Pada 2013 dan 2014 neraca transaksi berjalan mengalami defisit bahkan melebihi 3%; masing-masing 3,19% dan 3,09%.
"Sumber permasalahannya memang mirip yaitu lonjakan harga minyak dunia," kata Erani dalam keterangan resminya, Jumat (24/8/2018).
Menurutnya pada 2013 rata-rata harga minyak dunia (Dubai, Bren, Nigerian Forcados, West Texas Intermdiate) mencapai US$106 per barrel dan sedikit menurun pada 2014 menjadi US$97 per barrel.
Baca Juga
Meski harga minyak tidak setinggi 2013 dan 2014, tekanan terhadap Rupiah pada saat ini juga dipengaruhi oleh sentimen kebijakan moneter dan fiskal Amerika Serikat serta ketidakkepastian global akibat perang dagang yang semakin meluas.

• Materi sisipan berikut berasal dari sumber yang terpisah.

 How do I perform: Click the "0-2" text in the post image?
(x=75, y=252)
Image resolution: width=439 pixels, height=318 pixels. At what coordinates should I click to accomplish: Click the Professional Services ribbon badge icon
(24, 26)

Selain harga minyak, Erani juga menyinggung tekanan neraca transaksi berjalan juga sangat berkaitan dengan penurunan kinerja neraca perdagangan.
Namun, perlu dicatat bahwa ekspor Januari-Juli 2018 sudah mencapai angka terbesar sepanjang tiga tahun terakhir, mencapai US$104 miliar.
Pada bagian lain, nilai impor melonjak di atas kinerja ekspor sehingga menyebabkan defisit neraca perdagangan hingga US$3,08 miliar di semester I 2018.
Lonjakan tersebut sebagian besar bersumber dari barang modal, yang tumbuh hingga 30,44% (yoy); sedangkan bahan baku/penolong dan barang konsumsi masing-masing 22,99% (yoy) dan 27,03% (yoy).
Lonjakan barang modal dan bahan baku atau penolong ini menunjukkan geliat produksi di industri nasional. Hal ini diharapkan dapat meningkatkan kinerja industri pengolahan pada Triwulan III-2018, setelah mencatat pertumbuhan 3,97 persen (yoy) di Triwulan II-2018.
Aspek lain yang juga harus diperhatikan menurutnya adalah neraca jasa yang juga berkontribusi pada defisit neraca transaksi berjalan.
Komponen yang menyumbang terbesar di antaranya biaya penggunaan kekayaan intelektual, jasa telekomunikasi, komputer, dan informasi, serta jasa asuransi dan dana pensiun.
"Upaya menekan defisit neraca jasa dilakukan melalui jasa perjalanan, yang menyumbang surplus hingga US$2,7 miliar pada Semester I-2018," imbuhnya.
Adapun upaya menekan defisit neraca transaksi berjalan, terutama pada penguatan surplus neraca perdagangan. Pemerintah sudah menyisir 500 barang-barang impor yang sebetulnya dapat diproduksi di dalam negeri, serta membatasi impor minyak mentah dengan biodesel.
Sementara itu di bagian lain, perlu memberikan insentif bagi Penanaman Modal Dalam Negeri (PMDN) untuk menjaga defisit neraca pendapatan primer.
"Optimalisasi pemanfaatan sektor pariwisata juga perlu dilakukan untuk menarik wisatawan asing,"tukasnya.